> [Work required]:
Reproduce all of the records below, substituting "drop-down" for each "dropdown" and leaving everything else unchanged.

> [Supplied records]:

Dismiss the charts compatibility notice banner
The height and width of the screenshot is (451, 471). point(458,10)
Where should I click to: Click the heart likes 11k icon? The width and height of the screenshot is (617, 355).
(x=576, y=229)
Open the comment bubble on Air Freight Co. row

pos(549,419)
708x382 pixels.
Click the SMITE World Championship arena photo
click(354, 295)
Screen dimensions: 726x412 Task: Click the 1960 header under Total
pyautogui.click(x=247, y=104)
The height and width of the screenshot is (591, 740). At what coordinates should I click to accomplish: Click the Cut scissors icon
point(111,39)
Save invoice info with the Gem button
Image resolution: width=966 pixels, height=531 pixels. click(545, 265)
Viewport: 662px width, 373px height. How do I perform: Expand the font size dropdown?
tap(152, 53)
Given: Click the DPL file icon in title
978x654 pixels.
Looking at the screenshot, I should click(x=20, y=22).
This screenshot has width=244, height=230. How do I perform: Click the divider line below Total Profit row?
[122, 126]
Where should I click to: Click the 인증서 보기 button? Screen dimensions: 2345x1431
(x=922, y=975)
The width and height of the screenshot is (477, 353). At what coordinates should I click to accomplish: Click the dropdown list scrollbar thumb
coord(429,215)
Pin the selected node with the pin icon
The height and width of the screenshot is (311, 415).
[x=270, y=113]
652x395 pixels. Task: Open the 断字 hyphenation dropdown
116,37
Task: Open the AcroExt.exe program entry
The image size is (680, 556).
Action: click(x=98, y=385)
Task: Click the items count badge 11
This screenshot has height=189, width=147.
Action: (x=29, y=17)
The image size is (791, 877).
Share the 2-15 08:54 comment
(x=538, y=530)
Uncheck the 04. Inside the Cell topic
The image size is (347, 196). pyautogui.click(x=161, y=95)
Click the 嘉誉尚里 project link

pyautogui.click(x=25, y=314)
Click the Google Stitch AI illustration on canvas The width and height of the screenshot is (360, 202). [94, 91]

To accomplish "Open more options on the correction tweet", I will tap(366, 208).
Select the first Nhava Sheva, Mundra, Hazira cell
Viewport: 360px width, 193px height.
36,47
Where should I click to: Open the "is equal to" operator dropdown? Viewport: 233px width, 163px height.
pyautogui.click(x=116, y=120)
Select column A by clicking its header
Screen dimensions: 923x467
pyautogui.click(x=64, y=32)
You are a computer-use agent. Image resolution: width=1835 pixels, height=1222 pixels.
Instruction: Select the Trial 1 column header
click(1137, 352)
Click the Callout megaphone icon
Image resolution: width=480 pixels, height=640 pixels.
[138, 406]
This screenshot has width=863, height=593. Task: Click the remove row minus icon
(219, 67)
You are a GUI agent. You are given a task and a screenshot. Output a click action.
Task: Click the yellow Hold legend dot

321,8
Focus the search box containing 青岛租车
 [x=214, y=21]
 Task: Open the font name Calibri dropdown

> [Reply]:
Dismiss the charts compatibility notice banner
The height and width of the screenshot is (451, 471). point(458,10)
Where should I click to: Click the heart likes 11k icon? The width and height of the screenshot is (617, 355).
(x=576, y=229)
Open the comment bubble on Air Freight Co. row

pos(549,419)
708x382 pixels.
Click the SMITE World Championship arena photo
click(354, 295)
Screen dimensions: 726x412 Task: Click the 1960 header under Total
pyautogui.click(x=247, y=104)
The height and width of the screenshot is (591, 740). At what coordinates should I click to accomplish: Click the Cut scissors icon
point(111,39)
Save invoice info with the Gem button
Image resolution: width=966 pixels, height=531 pixels. click(545, 265)
Viewport: 662px width, 373px height. How do I perform: Expand the font size drop-down?
tap(152, 53)
Given: Click the DPL file icon in title
978x654 pixels.
Looking at the screenshot, I should click(x=20, y=22).
This screenshot has width=244, height=230. How do I perform: Click the divider line below Total Profit row?
[122, 126]
Where should I click to: Click the 인증서 보기 button? Screen dimensions: 2345x1431
(x=922, y=975)
The width and height of the screenshot is (477, 353). At what coordinates should I click to accomplish: Click the drop-down list scrollbar thumb
coord(429,215)
Pin the selected node with the pin icon
The height and width of the screenshot is (311, 415).
[x=270, y=113]
652x395 pixels. Task: Open the 断字 hyphenation drop-down
116,37
Task: Open the AcroExt.exe program entry
The image size is (680, 556).
Action: click(x=98, y=385)
Task: Click the items count badge 11
This screenshot has height=189, width=147.
Action: (x=29, y=17)
The image size is (791, 877).
Share the 2-15 08:54 comment
(x=538, y=530)
Uncheck the 04. Inside the Cell topic
The image size is (347, 196). pyautogui.click(x=161, y=95)
Click the 嘉誉尚里 project link

pyautogui.click(x=25, y=314)
Click the Google Stitch AI illustration on canvas The width and height of the screenshot is (360, 202). [94, 91]

To accomplish "Open more options on the correction tweet", I will tap(366, 208).
Select the first Nhava Sheva, Mundra, Hazira cell
Viewport: 360px width, 193px height.
36,47
Where should I click to: Open the "is equal to" operator drop-down? Viewport: 233px width, 163px height.
pyautogui.click(x=116, y=120)
Select column A by clicking its header
Screen dimensions: 923x467
pyautogui.click(x=64, y=32)
You are a computer-use agent. Image resolution: width=1835 pixels, height=1222 pixels.
Instruction: Select the Trial 1 column header
click(1137, 352)
Click the Callout megaphone icon
Image resolution: width=480 pixels, height=640 pixels.
[138, 406]
This screenshot has width=863, height=593. Task: Click the remove row minus icon
(219, 67)
You are a GUI agent. You are given a task and a screenshot. Output a click action.
Task: Click the yellow Hold legend dot

321,8
Focus the search box containing 青岛租车
 [x=214, y=21]
 Task: Open the font name Calibri drop-down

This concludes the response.